Being taken seriously as a younger executive has proved more challenging, according to Schoenbachler, who joined one of the country’s largest apartment owners straight out of college.
“You stand out,” said Schoenbachler, who joined Bascom after graduating from the University of California, Irvine, in 2003 with a political science degree and a minor in psychology.
“When I started and went out to management companies—even though they’re more female-dominated than other parts (of the industry)—I definitely stood out,” she said. “Being younger, that made it a little harder. It forces you to grow up a little bit.”
It helped that most of Bascom’s executive team also was on the younger side when she joined. The company was formed in 1996—at a college bar—by a trio of buddies from the University of Wisconsin-Madison.
“Everyone here is relatively young,” Schoenbachler said. “It’s a relaxed environment.”
Schoenbachler was one of five businesswomen honored at the Business Journal’s 16th annual Women in Business award luncheon May 25 at the Hyatt Regency Irvine.
As vice president of operations, Schoenbachler oversees the bulk of the company’s Southern California and Colorado holdings.
She also handles internal financial reporting for the portfolio and helps to maintain ties with lenders and investors.
Schoenbachler first joined the company as a marketing intern.
Bascom ranked as the 38th largest apartment owner in the country last year, according to trade publication Multifamily Executive magazine.
The company owned 31,142 apartments at the end of 2009, the trade publication reported last month.
Schoenbachler, who is seven months pregnant with her third son, oversees a portfolio that makes up about a third of Bascom’s apartments.
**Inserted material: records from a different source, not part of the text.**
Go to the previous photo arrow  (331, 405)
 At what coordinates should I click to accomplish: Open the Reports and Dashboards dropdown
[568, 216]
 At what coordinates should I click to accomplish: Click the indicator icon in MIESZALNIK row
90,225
She handles 31 properties, or about 10,000 apartments.
Those buildings are valued at close to $1 billion.
The largest property Schoenbachler oversees is the 190-acre Breakers Resort complex in Denver.
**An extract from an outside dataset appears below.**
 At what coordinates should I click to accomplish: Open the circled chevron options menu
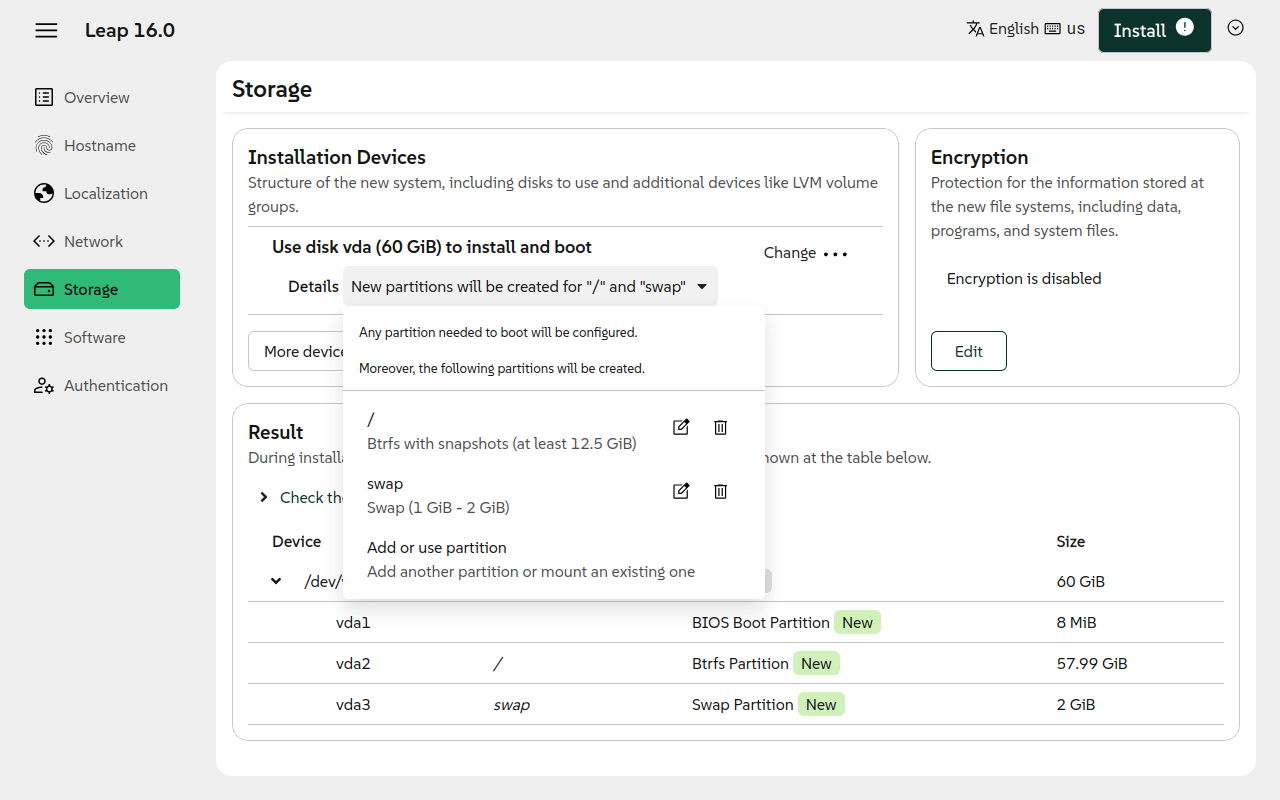pos(1235,28)
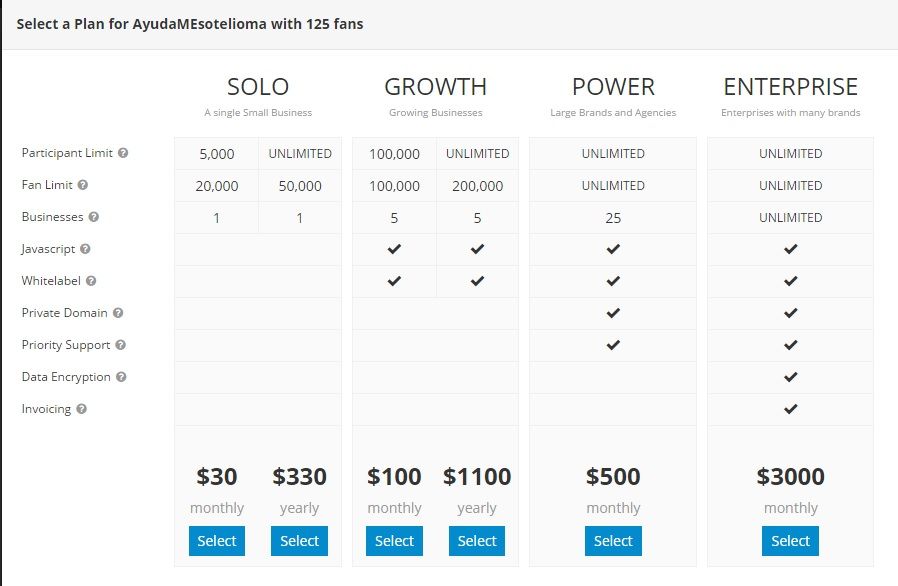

Bascom and Denver-based Koelbel and Co. teamed up to buy the Breakers, which counts about 1,500 apartments, for a reported $190 million in 2006.
Schoenbachler reportedly turned the Breakers around, going from negative cash flow to the best-performing complex in Bascom’s portfolio.
Finding ways to turn a profit amid a tough market for apartment owners is one of her main tasks these days.
Despite paring back the number of apartments Bascom owned by nearly 13% last year, the company generated $236 million in 2009 revenue, a sizable increase from 2008, according to Multifamily Executive’s figures.
The company was able to cut expenses by some $9 million last year, helping to increase net operating income by $11 million.
Expenses were cut by renovating lighting and water systems, as well as by handling internally a number of expensive contractor services, such as painting and heating and air conditioning repair, according to Schoenbachler.
“Some of our (properties) are showing double-digit growth in the first quarter, even while we’re seeing a drop in rents,” she said.
Keeping tenants is key for Bascom. The company’s known for social outreach programs at its complexes, ranging from job fairs to yard sales to tutoring for residents, among other things.
Like other apartment owners, “we’re trying to eliminate expenses, but we decided not to compromise on social outreach,” Schoenbachler said.
That’s helped keep apartments full, she said.
Bascom officials told Multifamily Executive that they plan on taking advantage of the savings the company has made in expenses during the past year by acquiring apartments in distressed markets like Las Vegas.